Solo tras esta respuesta se apercibió el recepcionista de la presencia de aquellas dos personas de ropas sencillas, tan diferentes de la elegante vestimenta del caballero. “¿Quién será este señor?”, se preguntó. 

Entró en el despacho del director para comunicarle que un cliente deseaba hablar con él y volvió otra vez a su puesto. Unos segundos después se había olvidado del joven de apariencia rica y de sus padres de aspecto pobre, porque para un recepcionista de hotel, ya curtido, todo es normal en lo que a los clientes se refiere.

Mientras sus padres tomaban un refresco, Jacobo estaba entretenido leyendo ‘El Guadalete’, el periódico local, que daba cuenta de que tras la pena de muerte impuesta a algunos de los autores del hecho que la noticia titulaba “El crimen de la Mano Negra”, había sido condenado por desobediencia un carpintero que se había negado a levantar el cadalso en el que aquellos iban a ser ajusticiados.

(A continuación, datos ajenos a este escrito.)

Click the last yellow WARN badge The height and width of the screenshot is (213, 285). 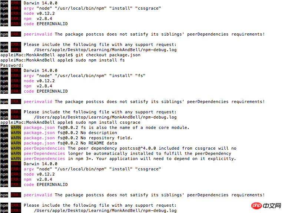tap(16, 159)
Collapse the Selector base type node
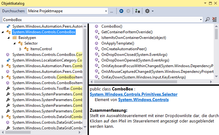This screenshot has width=219, height=135. tap(15, 43)
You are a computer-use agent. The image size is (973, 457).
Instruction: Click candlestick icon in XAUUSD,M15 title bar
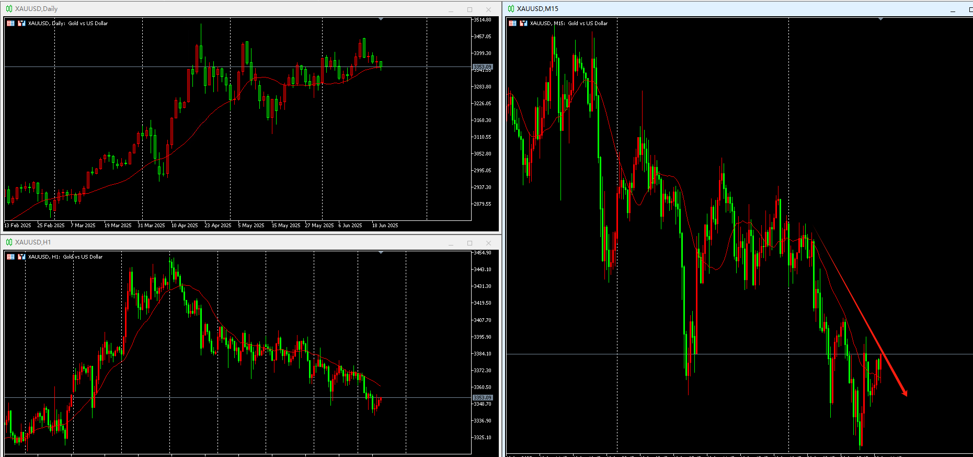click(x=511, y=9)
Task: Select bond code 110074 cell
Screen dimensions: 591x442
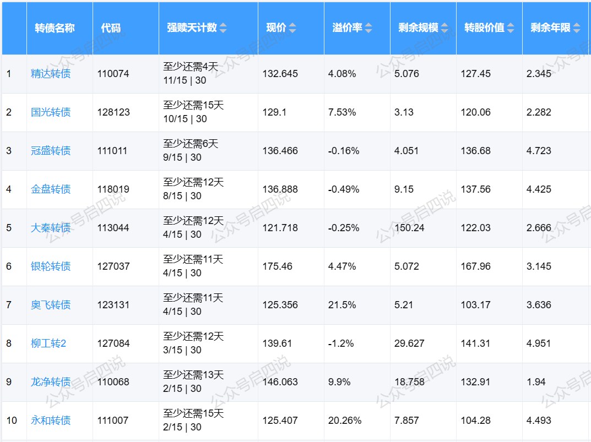Action: pos(113,74)
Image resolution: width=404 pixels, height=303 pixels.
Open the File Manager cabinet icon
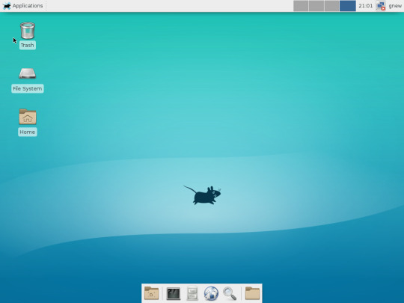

El proceso de la Mano Negra había tenido un interés de ámbito nacional. Desde el inicio de la vista oral, los periódicos más importantes habían mandado cubrir su desarrollo a sus más avezados redactores: ‘El Día’ había, incluso, decidido que se trasladara a vivir a la ciudad Leopoldo Alas ‘Clarín’, periodista y escritor de fama internacional; la información de ‘Diario de Cádiz’ la proporcionaba su director y fundador, Federico Joly; ‘La Ilustración Española y Americana’, por su parte, había enviado a su más inspirado ilustrador, Juan Comba… Fueron ellos quienes titularon el proceso con el nombre que acababa de leer Jacobo y no como “Causa de Bartolomé Gago Blanco Blanco, ‘El Blanco de Benaocaz’”, nombre que aparecía en la carátula de cada uno de los tomos que la integraban.  

Salió el director de su despacho y preguntó algo al recepcionista, quien señaló a Jacobo. El bar del hotel se hallaba en ese momento atestado de gente distinguida, aunque también había alguno que lucía esa falsa elegancia de los buscavidas, tan efímera, que desaparece nada más que abren la boca.

–¿En qué puedo servirle, señor…? –preguntó el director, alargando la erre–.

–Marqués de Fuentes –respondió Jacobo con cierto titubeo, que al director pasó inadvertido–.